Por Juan José Encarnación

SANTO DOMINGO, RD.-

Desde hace más de dos años he observado cómo, a través de encuestas sesgadas, informaciones fuera de contexto y la difusión constante de noticias falsas (fake news), algunos sectores intentan influir en la percepción de la ciudadanía sobre la gestión del Gobierno. La estrategia parece orientada menos a medir la opinión pública que a moldearla, con el propósito de deteriorar la imagen de la administración y, en particular, la figura del presidente Luis Abinader.

A ello se suma la existencia de numerosos adversarios que, aunque en ocasiones aparentan actuar de manera independiente, terminan coincidiendo en un mismo objetivo: desacreditar cada iniciativa gubernamental, sin importar sus resultados. Hay muchos enemigos sentados alrededor de la misma mesa, unidos por el interés de debilitar políticamente al Gobierno.
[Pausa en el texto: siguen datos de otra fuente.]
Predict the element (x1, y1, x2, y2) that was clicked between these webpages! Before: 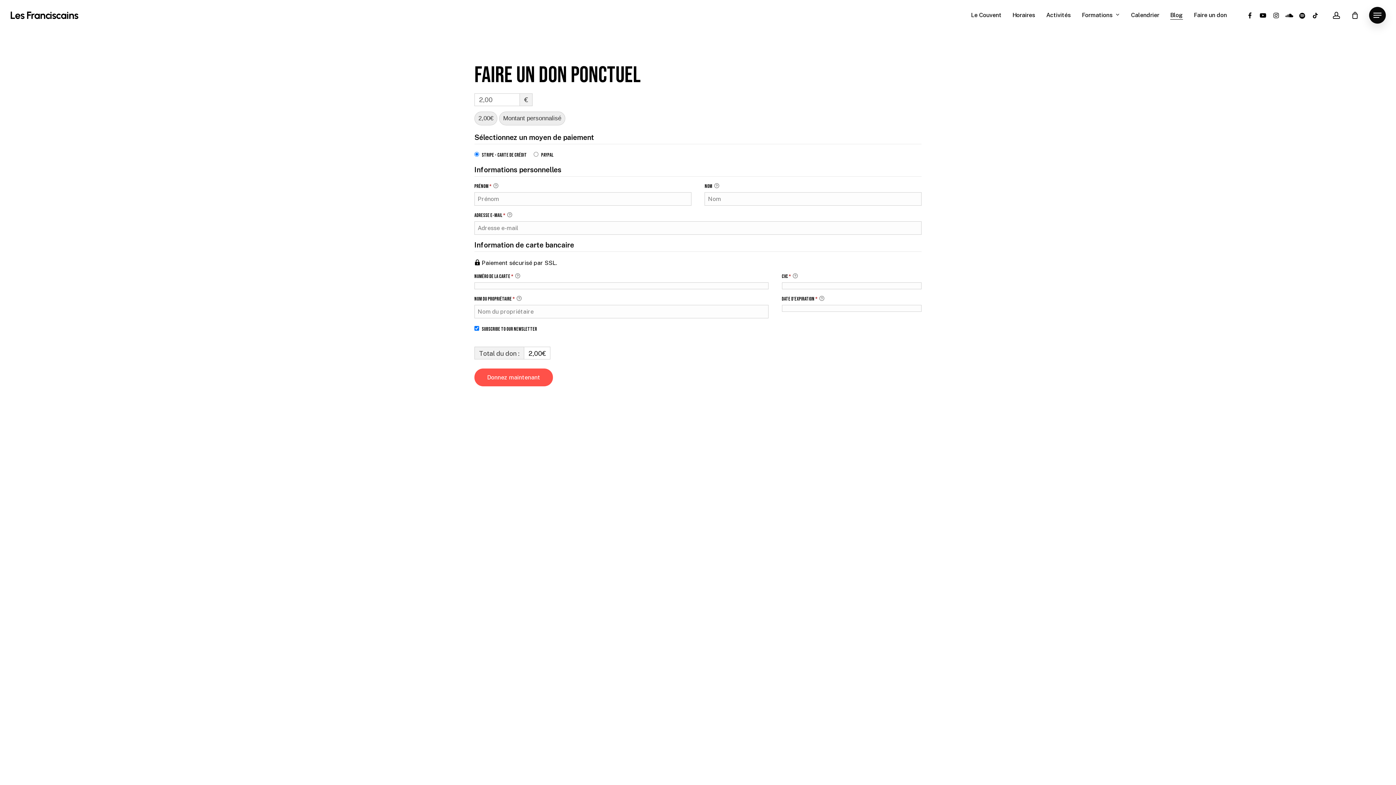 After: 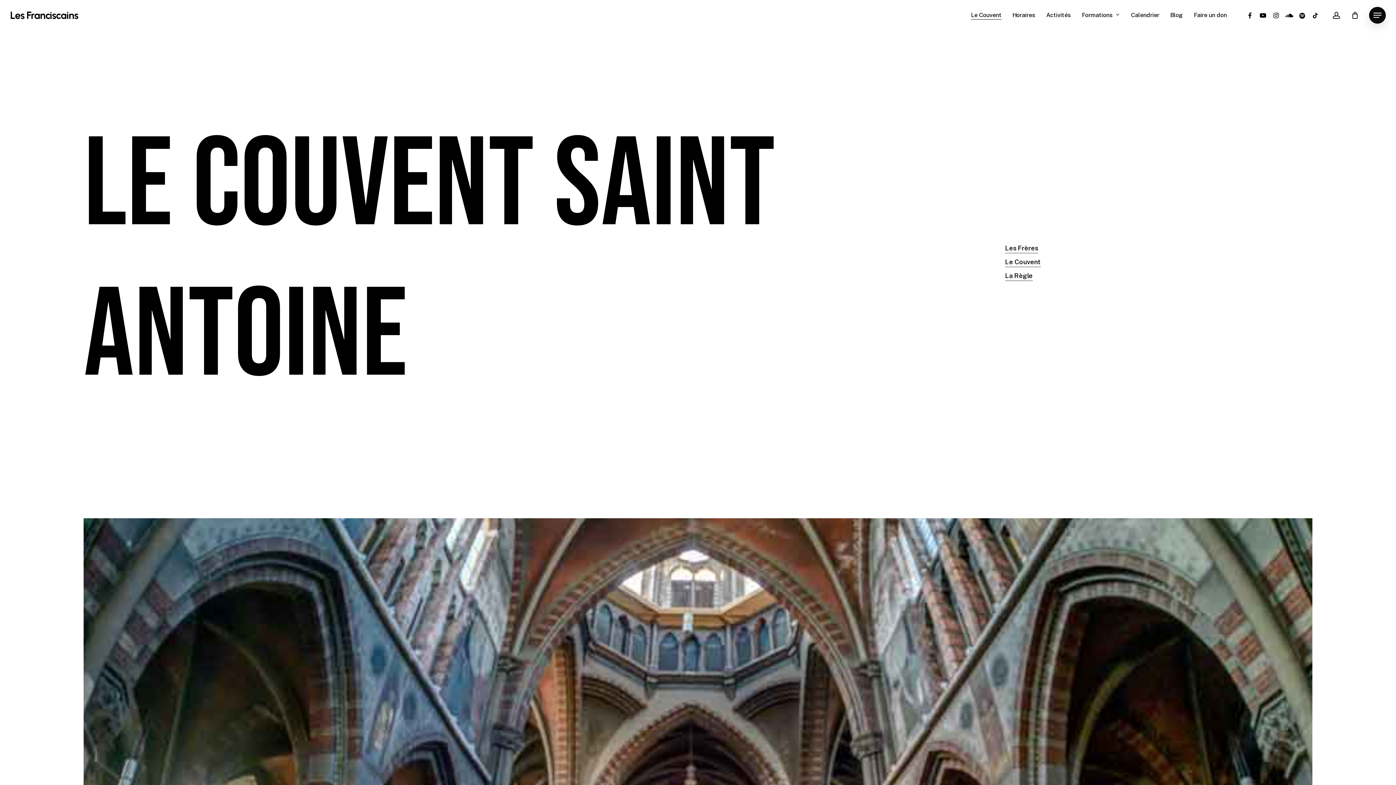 Action: bbox: (971, 12, 1001, 18) label: Le Couvent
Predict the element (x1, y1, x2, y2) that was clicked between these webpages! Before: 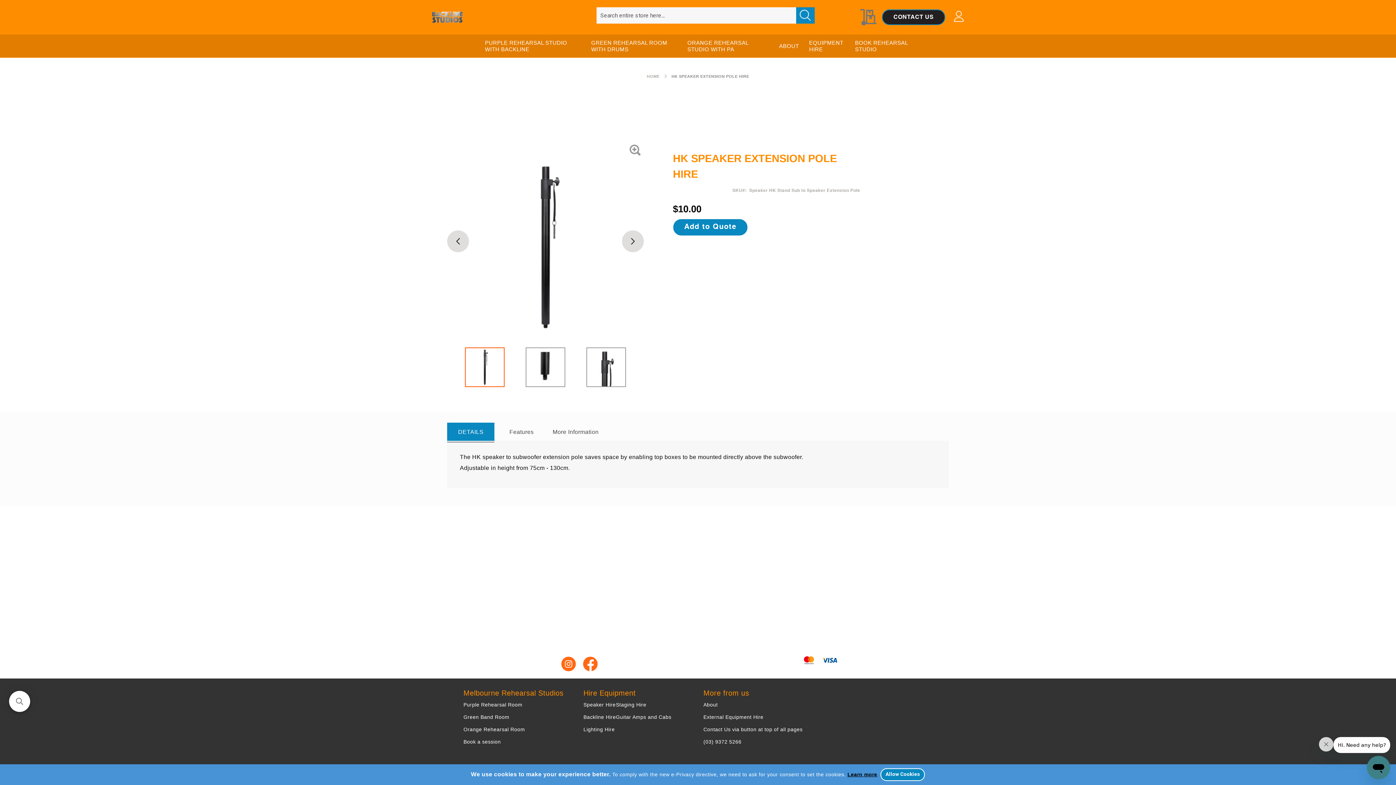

Sin embargo, todavía parece faltar una comprensión más amplia de los planes y métodos que utilizan para influir en la opinión pública.

Otro aspecto que llama la atención es el intento de convertir a determinados influenciadores digitales en fuentes de autoridad política, otorgándoles una legitimidad que muchas veces no proviene del rigor de sus informaciones, sino del alcance de sus plataformas. En una época en la que las redes sociales tienen un enorme impacto, resulta indispensable que los ciudadanos aprendan a distinguir entre el análisis responsable y la propaganda disfrazada de contenido informativo.

Más allá de las campañas de descrédito, es innegable que el Gobierno ha desarrollado una amplia agenda de obras e inversiones en diferentes áreas del país. Esa realidad constituye uno de sus principales activos políticos. Si a ello se añade la unidad interna del Partido Revolucionario Moderno (PRM), se comprende por qué la oposición enfrenta dificultades para construir una alternativa sólida. La historia política demuestra que ningún partido unido en el poder pierde unas elecciones únicamente por el ruido mediático o por campañas en las redes sociales.

También es evidente que la oposición atraviesa una etapa de fragmentación, con organizaciones divididas y liderazgos enfrentados entre sí. En esas condiciones resulta difícil articular un proyecto común capaz de convencer al electorado. Las protestas, las críticas y las cacerolas pueden expresar inconformidad, pero por sí solas no derriban gobiernos que conservan respaldo popular, estabilidad institucional y capacidad de gestión.

Finalmente, considero que uno de los mayores desafíos del Gobierno no proviene únicamente de la oposición, sino de la escasa defensa pública que realizan muchos de sus propios funcionarios. En numerosas ocasiones han dejado solo al presidente en la tarea de explicar y defender los logros de su administración. No obstante, también es cierto que hay funcionarios cuya intervención pública termina causando más perjuicios que beneficios. Por eso, la comunicación oficial debe ser estratégica, coherente y eficaz, porque en política tan importante es gobernar bien como saber comunicar lo que se hace. Ojo con eso.